WHAT YOU ARE ASKED TO DO —
Beginning with the line that contains "Viewport: 463px width, 260px height.", restate each line below through the final one exactly, and exclude the pictures.

[SUPPLIED MATERIAL Boundary: Start]

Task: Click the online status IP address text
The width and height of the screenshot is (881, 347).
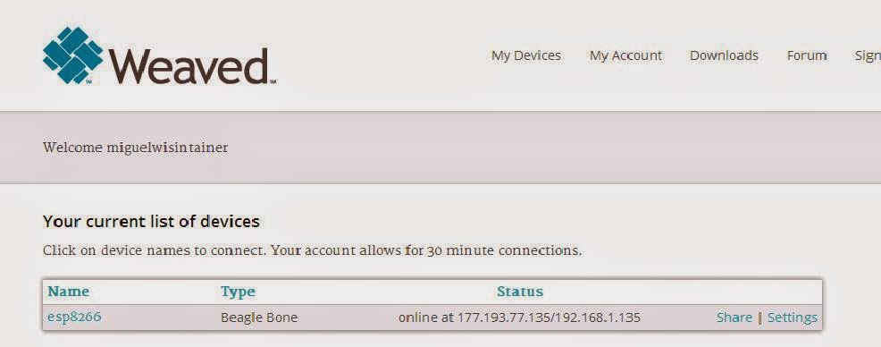Action: pos(519,317)
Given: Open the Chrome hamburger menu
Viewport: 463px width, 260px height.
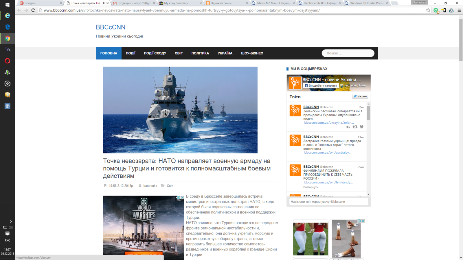Looking at the screenshot, I should 459,10.
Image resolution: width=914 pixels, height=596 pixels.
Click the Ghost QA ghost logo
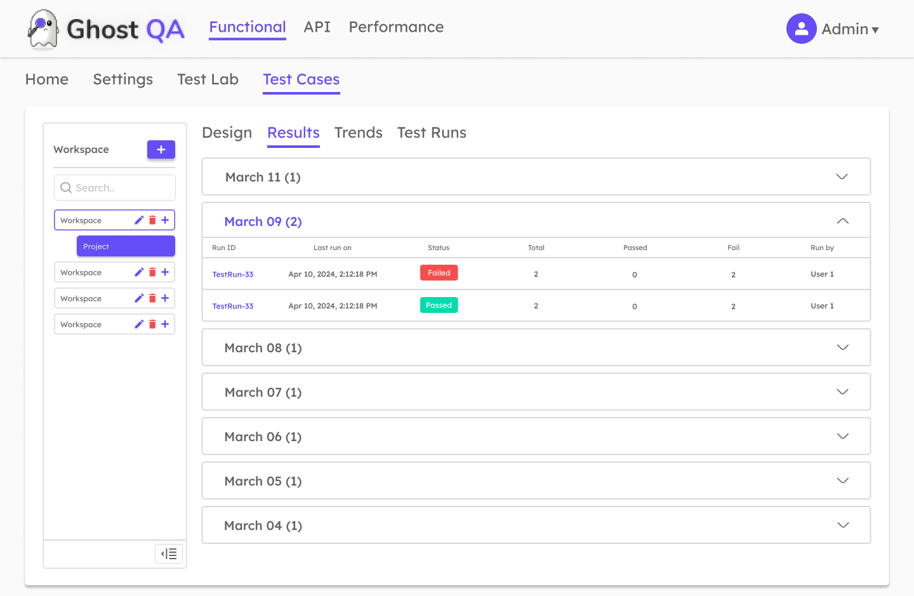click(x=43, y=29)
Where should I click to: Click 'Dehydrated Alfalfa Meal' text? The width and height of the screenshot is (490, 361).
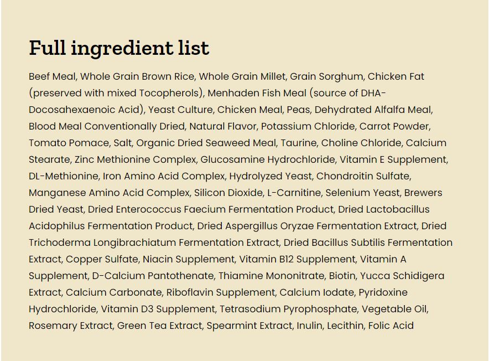coord(373,110)
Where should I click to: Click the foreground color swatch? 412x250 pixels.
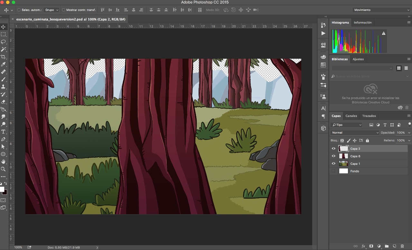2,189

[SUPPLIED MATERIAL Boundary: End]

EXERCISE ANSWER —
Viewport: 463px width, 260px height.
Looking at the screenshot, I should 459,10.
Image resolution: width=914 pixels, height=596 pixels.
Click the Ghost QA ghost logo
click(x=43, y=29)
Where should I click to: Click 'Dehydrated Alfalfa Meal' text? The width and height of the screenshot is (490, 361).
coord(373,110)
Where should I click to: Click the foreground color swatch? 412x250 pixels.
2,189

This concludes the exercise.